The primary aim of any university’s HR or management team is to protect the university. Reputation is often a university’s most valuable asset. It may have been painstakingly built up over many years, or even centuries, yet it can be quickly ruined.

Universities try to present themselves as caring “people organizations”. They are not. HR is needed to resolve the contradiction between what a University really is and what it falsely presents itself as. There is much ‘care-washing’ with training courses on active by-standing or countering racism. The University normally behaves in the opposite way to what is described in the course.

HR creates a lot of unnecessary work. For example, suppose a researcher or staff member works, researches or studies under a bullying professor. If they complain about the bullying or harassment, then HR will ask the professor for his or her version of events. The professor denies any wrongdoing, arguing that any allegations are fabricated or distorted or misrepresented. So, the student or staff member will become embroiled in the grievance procedure, as any allegation is contested by counter-allegations. The university will now investigate both. Any complaint referred to HR rarely has a good outcome for anyone. What could have been resolved becomes an arduous and time-consuming battle as HR pitches one employee against another & sides with the professor.

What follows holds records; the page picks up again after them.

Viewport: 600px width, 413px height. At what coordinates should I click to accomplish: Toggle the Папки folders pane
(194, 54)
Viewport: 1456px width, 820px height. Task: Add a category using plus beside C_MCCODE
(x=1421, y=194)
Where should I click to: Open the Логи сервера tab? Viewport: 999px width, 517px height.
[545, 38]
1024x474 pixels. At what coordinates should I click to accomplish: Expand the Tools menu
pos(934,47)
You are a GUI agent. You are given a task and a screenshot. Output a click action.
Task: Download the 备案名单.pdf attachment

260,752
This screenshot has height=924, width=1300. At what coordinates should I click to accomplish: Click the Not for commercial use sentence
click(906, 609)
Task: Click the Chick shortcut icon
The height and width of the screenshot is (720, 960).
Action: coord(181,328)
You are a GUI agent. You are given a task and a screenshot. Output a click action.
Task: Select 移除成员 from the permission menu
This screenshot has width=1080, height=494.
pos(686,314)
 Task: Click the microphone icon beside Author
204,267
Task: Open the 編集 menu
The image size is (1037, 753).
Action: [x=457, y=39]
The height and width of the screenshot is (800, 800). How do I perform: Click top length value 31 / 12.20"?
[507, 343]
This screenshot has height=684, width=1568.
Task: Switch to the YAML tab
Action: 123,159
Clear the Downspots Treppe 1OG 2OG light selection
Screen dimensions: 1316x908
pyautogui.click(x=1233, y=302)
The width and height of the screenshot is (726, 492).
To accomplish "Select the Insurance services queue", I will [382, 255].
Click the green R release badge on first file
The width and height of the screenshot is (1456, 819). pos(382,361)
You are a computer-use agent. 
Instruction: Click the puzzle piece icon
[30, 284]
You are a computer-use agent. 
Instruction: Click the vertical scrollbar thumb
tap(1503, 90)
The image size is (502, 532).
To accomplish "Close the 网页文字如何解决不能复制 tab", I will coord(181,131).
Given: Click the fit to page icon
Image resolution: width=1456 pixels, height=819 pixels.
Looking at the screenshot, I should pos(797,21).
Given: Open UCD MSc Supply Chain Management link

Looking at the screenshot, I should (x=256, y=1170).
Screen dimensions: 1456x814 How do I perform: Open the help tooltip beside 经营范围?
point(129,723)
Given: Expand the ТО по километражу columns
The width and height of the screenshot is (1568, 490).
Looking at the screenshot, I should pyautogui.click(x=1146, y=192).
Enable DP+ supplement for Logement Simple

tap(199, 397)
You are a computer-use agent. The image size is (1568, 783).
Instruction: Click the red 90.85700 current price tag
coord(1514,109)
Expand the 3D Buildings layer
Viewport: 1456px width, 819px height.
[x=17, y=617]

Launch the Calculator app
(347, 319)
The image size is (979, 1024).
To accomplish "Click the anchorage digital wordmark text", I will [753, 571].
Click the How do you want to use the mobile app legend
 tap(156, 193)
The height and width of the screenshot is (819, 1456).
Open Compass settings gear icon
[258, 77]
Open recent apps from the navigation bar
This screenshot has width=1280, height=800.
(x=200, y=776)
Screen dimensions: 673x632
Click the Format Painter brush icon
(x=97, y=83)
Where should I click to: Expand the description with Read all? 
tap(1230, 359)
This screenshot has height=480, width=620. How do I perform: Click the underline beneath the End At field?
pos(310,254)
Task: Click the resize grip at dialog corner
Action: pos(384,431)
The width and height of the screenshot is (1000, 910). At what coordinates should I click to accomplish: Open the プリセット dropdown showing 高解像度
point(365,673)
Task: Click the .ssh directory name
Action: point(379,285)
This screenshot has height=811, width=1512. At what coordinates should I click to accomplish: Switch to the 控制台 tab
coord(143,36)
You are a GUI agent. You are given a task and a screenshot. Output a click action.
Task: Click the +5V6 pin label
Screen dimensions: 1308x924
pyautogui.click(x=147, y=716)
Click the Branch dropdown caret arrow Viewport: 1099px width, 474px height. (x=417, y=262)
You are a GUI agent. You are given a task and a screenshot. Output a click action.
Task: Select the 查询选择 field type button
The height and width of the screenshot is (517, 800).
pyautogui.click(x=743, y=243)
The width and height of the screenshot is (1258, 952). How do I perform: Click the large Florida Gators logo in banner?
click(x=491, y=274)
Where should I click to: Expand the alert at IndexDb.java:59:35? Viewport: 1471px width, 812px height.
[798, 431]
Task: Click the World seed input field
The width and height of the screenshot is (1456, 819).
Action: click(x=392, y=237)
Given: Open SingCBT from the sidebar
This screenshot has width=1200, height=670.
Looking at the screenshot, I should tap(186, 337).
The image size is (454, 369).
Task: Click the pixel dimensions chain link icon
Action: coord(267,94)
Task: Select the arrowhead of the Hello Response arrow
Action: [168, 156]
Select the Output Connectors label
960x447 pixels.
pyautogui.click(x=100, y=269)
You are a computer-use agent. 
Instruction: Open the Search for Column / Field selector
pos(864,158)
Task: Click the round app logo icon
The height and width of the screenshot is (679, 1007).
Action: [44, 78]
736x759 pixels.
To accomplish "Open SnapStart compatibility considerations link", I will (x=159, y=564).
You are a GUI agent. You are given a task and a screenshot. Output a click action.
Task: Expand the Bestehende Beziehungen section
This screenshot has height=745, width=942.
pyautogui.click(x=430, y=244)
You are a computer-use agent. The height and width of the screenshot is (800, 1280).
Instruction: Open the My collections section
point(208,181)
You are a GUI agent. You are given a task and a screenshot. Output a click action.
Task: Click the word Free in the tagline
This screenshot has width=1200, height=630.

Any good employer should be happy to have a meeting recorded for audit because obviously they will be running a fair investigation or disciplinary process. However, for whatever reason, University HR departments never allow recordings, even though this would be easy to implement. Instead, the meetings are transcribed (usually poorly) into “non-verbatim minutes”. The whole process of back-and-forth emails of poor minutes between the meeting participants to agree on the record of what happened is an enormous waste of time & money.

In some universities, HR has even branched — ominously — into investigations. Instead of having to rely on outside investigators to look into a serious matter like bullying or sexual harassment, University HR can now do its own “investigating”. Of course, this is the very model that took the Post Office to disaster in the Horizon scandal, with Post Office “investigators” browbeating the sub-Postmasters into admitting fraud. Many Universities are a Post Office Scandal waiting to happen.

Some facts are clear.

First, the larger the HR department, the worse the academic staff are treated.

Second, the worse the academic staff are treated, the more problems end up on HR’s desk

Third, the more problems, the louder the cries for more HR staff to deal with the increased workload

This is of course a feedback loop — the HR Death Spiral.

It guarantees that, even as academic jobs continue to diminish, HR will continue its merry expansion. And the University employee experience will continue to decline.